#### Required action
Verbatim output required. Print the data in full.

Dataset items:
---

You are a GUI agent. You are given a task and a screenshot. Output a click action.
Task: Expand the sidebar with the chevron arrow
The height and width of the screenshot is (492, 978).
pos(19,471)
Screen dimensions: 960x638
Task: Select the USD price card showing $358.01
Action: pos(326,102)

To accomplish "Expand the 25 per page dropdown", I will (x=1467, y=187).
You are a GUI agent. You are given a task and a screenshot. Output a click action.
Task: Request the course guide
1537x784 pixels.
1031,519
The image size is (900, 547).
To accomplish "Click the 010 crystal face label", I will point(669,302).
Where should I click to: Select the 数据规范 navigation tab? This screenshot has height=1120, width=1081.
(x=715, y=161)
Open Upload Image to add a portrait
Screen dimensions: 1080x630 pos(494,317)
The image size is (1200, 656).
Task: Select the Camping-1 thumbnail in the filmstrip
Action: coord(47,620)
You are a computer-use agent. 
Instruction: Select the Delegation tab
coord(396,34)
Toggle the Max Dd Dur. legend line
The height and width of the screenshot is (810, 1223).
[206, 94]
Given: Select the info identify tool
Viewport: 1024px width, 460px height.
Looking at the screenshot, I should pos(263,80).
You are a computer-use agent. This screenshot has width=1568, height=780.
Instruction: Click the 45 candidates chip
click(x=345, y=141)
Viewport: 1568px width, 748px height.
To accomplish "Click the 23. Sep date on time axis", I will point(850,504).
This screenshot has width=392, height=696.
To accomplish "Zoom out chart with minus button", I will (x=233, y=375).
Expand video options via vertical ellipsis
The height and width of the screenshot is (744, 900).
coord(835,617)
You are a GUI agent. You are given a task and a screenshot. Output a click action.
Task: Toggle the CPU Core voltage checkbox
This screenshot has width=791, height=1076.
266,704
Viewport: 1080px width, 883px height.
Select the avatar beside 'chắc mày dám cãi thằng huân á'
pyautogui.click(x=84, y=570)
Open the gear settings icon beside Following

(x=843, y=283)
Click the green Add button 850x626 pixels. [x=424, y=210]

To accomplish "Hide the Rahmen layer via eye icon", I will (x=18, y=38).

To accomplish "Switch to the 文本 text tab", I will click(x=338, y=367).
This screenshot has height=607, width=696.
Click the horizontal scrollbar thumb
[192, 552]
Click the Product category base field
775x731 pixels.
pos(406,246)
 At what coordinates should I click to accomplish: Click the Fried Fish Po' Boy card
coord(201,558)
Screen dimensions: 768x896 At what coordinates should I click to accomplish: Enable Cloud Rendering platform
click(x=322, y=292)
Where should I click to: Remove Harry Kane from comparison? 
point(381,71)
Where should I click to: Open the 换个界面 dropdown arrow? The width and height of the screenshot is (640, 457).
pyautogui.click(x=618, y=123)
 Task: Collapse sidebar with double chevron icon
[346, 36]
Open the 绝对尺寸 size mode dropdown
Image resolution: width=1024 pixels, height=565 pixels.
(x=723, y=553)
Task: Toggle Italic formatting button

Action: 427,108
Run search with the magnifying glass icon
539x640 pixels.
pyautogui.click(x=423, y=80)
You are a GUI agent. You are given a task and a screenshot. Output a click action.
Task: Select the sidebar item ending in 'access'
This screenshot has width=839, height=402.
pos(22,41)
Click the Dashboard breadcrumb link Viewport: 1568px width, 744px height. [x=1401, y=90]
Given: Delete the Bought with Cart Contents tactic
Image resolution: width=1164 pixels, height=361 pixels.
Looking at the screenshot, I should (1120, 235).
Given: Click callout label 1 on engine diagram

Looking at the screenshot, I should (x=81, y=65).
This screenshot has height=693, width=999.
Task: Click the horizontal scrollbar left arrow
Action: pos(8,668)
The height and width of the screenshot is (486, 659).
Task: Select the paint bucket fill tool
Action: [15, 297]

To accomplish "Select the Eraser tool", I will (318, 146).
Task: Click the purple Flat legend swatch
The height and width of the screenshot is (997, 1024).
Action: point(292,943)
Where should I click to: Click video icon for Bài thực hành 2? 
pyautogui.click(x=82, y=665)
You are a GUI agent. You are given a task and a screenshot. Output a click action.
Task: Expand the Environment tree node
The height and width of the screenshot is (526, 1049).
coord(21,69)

---

#### Completed task
You are a GUI agent. You are given a task and a screenshot. Output a click action.
Task: Expand the sidebar with the chevron arrow
The height and width of the screenshot is (492, 978).
pos(19,471)
Screen dimensions: 960x638
Task: Select the USD price card showing $358.01
Action: pos(326,102)

To accomplish "Expand the 25 per page dropdown", I will (x=1467, y=187).
You are a GUI agent. You are given a task and a screenshot. Output a click action.
Task: Request the course guide
1537x784 pixels.
1031,519
The image size is (900, 547).
To accomplish "Click the 010 crystal face label", I will point(669,302).
Where should I click to: Select the 数据规范 navigation tab? This screenshot has height=1120, width=1081.
(x=715, y=161)
Open Upload Image to add a portrait
Screen dimensions: 1080x630 pos(494,317)
The image size is (1200, 656).
Task: Select the Camping-1 thumbnail in the filmstrip
Action: coord(47,620)
You are a computer-use agent. 
Instruction: Select the Delegation tab
coord(396,34)
Toggle the Max Dd Dur. legend line
The height and width of the screenshot is (810, 1223).
[206, 94]
Given: Select the info identify tool
Viewport: 1024px width, 460px height.
Looking at the screenshot, I should pos(263,80).
You are a computer-use agent. This screenshot has width=1568, height=780.
Instruction: Click the 45 candidates chip
click(x=345, y=141)
Viewport: 1568px width, 748px height.
To accomplish "Click the 23. Sep date on time axis", I will point(850,504).
This screenshot has width=392, height=696.
To accomplish "Zoom out chart with minus button", I will (x=233, y=375).
Expand video options via vertical ellipsis
The height and width of the screenshot is (744, 900).
coord(835,617)
You are a GUI agent. You are given a task and a screenshot. Output a click action.
Task: Toggle the CPU Core voltage checkbox
This screenshot has width=791, height=1076.
266,704
Viewport: 1080px width, 883px height.
Select the avatar beside 'chắc mày dám cãi thằng huân á'
pyautogui.click(x=84, y=570)
Open the gear settings icon beside Following

(x=843, y=283)
Click the green Add button 850x626 pixels. [x=424, y=210]

To accomplish "Hide the Rahmen layer via eye icon", I will (x=18, y=38).

To accomplish "Switch to the 文本 text tab", I will click(x=338, y=367).
This screenshot has height=607, width=696.
Click the horizontal scrollbar thumb
[192, 552]
Click the Product category base field
775x731 pixels.
pos(406,246)
 At what coordinates should I click to accomplish: Click the Fried Fish Po' Boy card
coord(201,558)
Screen dimensions: 768x896 At what coordinates should I click to accomplish: Enable Cloud Rendering platform
click(x=322, y=292)
Where should I click to: Remove Harry Kane from comparison? 
point(381,71)
Where should I click to: Open the 换个界面 dropdown arrow? The width and height of the screenshot is (640, 457).
pyautogui.click(x=618, y=123)
 Task: Collapse sidebar with double chevron icon
[346, 36]
Open the 绝对尺寸 size mode dropdown
Image resolution: width=1024 pixels, height=565 pixels.
(x=723, y=553)
Task: Toggle Italic formatting button

Action: 427,108
Run search with the magnifying glass icon
539x640 pixels.
pyautogui.click(x=423, y=80)
You are a GUI agent. You are given a task and a screenshot. Output a click action.
Task: Select the sidebar item ending in 'access'
This screenshot has width=839, height=402.
pos(22,41)
Click the Dashboard breadcrumb link Viewport: 1568px width, 744px height. [x=1401, y=90]
Given: Delete the Bought with Cart Contents tactic
Image resolution: width=1164 pixels, height=361 pixels.
Looking at the screenshot, I should (1120, 235).
Given: Click callout label 1 on engine diagram

Looking at the screenshot, I should (x=81, y=65).
This screenshot has height=693, width=999.
Task: Click the horizontal scrollbar left arrow
Action: pos(8,668)
The height and width of the screenshot is (486, 659).
Task: Select the paint bucket fill tool
Action: [15, 297]

To accomplish "Select the Eraser tool", I will (318, 146).
Task: Click the purple Flat legend swatch
The height and width of the screenshot is (997, 1024).
Action: point(292,943)
Where should I click to: Click video icon for Bài thực hành 2? 
pyautogui.click(x=82, y=665)
You are a GUI agent. You are given a task and a screenshot. Output a click action.
Task: Expand the Environment tree node
The height and width of the screenshot is (526, 1049).
coord(21,69)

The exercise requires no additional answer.